== Texto proporcionado ==
--------------------------------------------------
El segundo se abrió con Live To Tell y las fotos de los amigos, conocidos y personas significativas que el SIDA se llevó, se mostraron enormes mediante pantallas desplegadas en los laterales del escenario. Entre ellos, Martyn Burgoyne, uno de sus amigos de juventud con el que compartió piso cuando ella no era nadie y que le ayudó a dar sus primeros pasos. Sí, el pop recordando un azote fatal que pareció el castigo inhumano de la intolerancia ante tanta diversión. Y la memoria para que no se olvide que aquello fue injusto. Tras otro interludio, con severos monjes en escena y bailarines en una especie de jaula redonda giratoria, y cruces en pantallas. Sí, Like a Prayer en los labios de Madonna y una corona de espinas proyectada para una canción con la polémica diluida por el tiempo. No así la indeleble marca que dejó.
A partir de este punto, la narrativa fue vagamente interpretable en los siguientes actos, siete en total, separados por proyecciones y fragmentos de temas no interpretados en su totalidad. Porque sí, esta es una gira de celebración, pero para Madonna ello no implica lugares comunes. Sí, sonaron grandes éxitos, pero muchos se quedaron en el saco, como Material Girl, True Blue o Frozen. Y es que Madonna cantó aquello que le ha significado algo, como por ejemplo un Erotica que interpretó en un cuadrilátero de boxeo con los bailarines a guisa de boxeadores. Y no todo eran canciones: las coreografías, como la que dio paso a Hung Up, con el cuerpo de baile en un contraluz que entronizaba sus siluetas en aparente desnudez, dejaron claro que el pop se expresa también en movimiento, que cualquier lenguaje bien utilizado suma en escena.
--------------------------------------------------
== Extracto de datos ==
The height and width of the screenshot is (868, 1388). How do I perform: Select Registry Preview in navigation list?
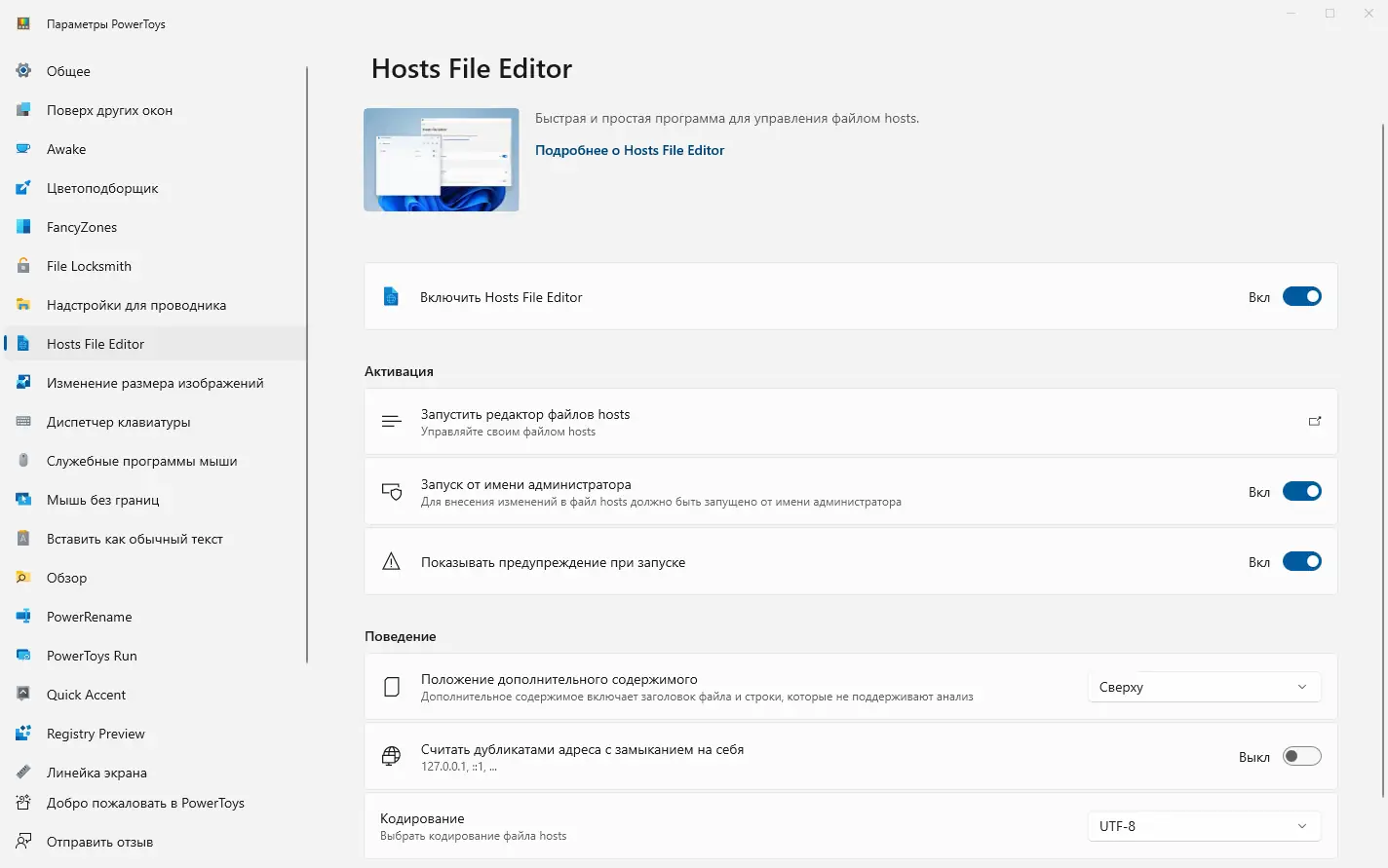[96, 734]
--------------------------------------------------
== Tarea 1 ==
Enumera todos los títulos de canciones que se mencionan en el texto sobre la gira de Madonna.
== Tarea 2 ==
Según el texto sobre la gira de Madonna, ¿dónde interpretó Madonna Erotica?
== Tarea 3 ==
Prosigue el texto sobre la gira de Madonna a partir de su última oración.

== Respuesta 1 ==
Live To Tell, Like a Prayer, Material Girl, True Blue, Frozen, Erotica, Hung Up

== Respuesta 2 ==
En un cuadrilátero de boxeo, con los bailarines a guisa de boxeadores.

== Respuesta 3 ==
Incluso el de la familia, socorrida ancla que fija a la vida y también a sus amarguras. Cuatro de los hijos de Madonna participaron en el show, Mercy al piano en Bad Girl, Estela en la coreografía de Don’t Tell Me, Dave con la guitarra en Mother and Father y Lourdes en Vogue, puntuando a los danzantes en pleno frenesí. Todo ello sorprendiendo a la mirada, que encontraba objetivos bien en la parte central del escenario, bien en los pasillos que, a guisa de trama urbana de Nueva York, se adentraban en la platea o bien en las pantallas que se descolgaban en los laterales o explotaban en imágenes, colores o fotos en la parte posterior del montaje, donde el escenario se incendió en torno a sus niveles, como final de Crazy For You. Un lujo que, pese a su magnificencia, no opacaba a Madonna, solvente, dominadora, sudando estilo por los poros, con y sin peluca, de largo o de corto, mostrando u omitiendo piel, ceñida u holgada, siendo siempre ella, como en sus 40 años de carrera.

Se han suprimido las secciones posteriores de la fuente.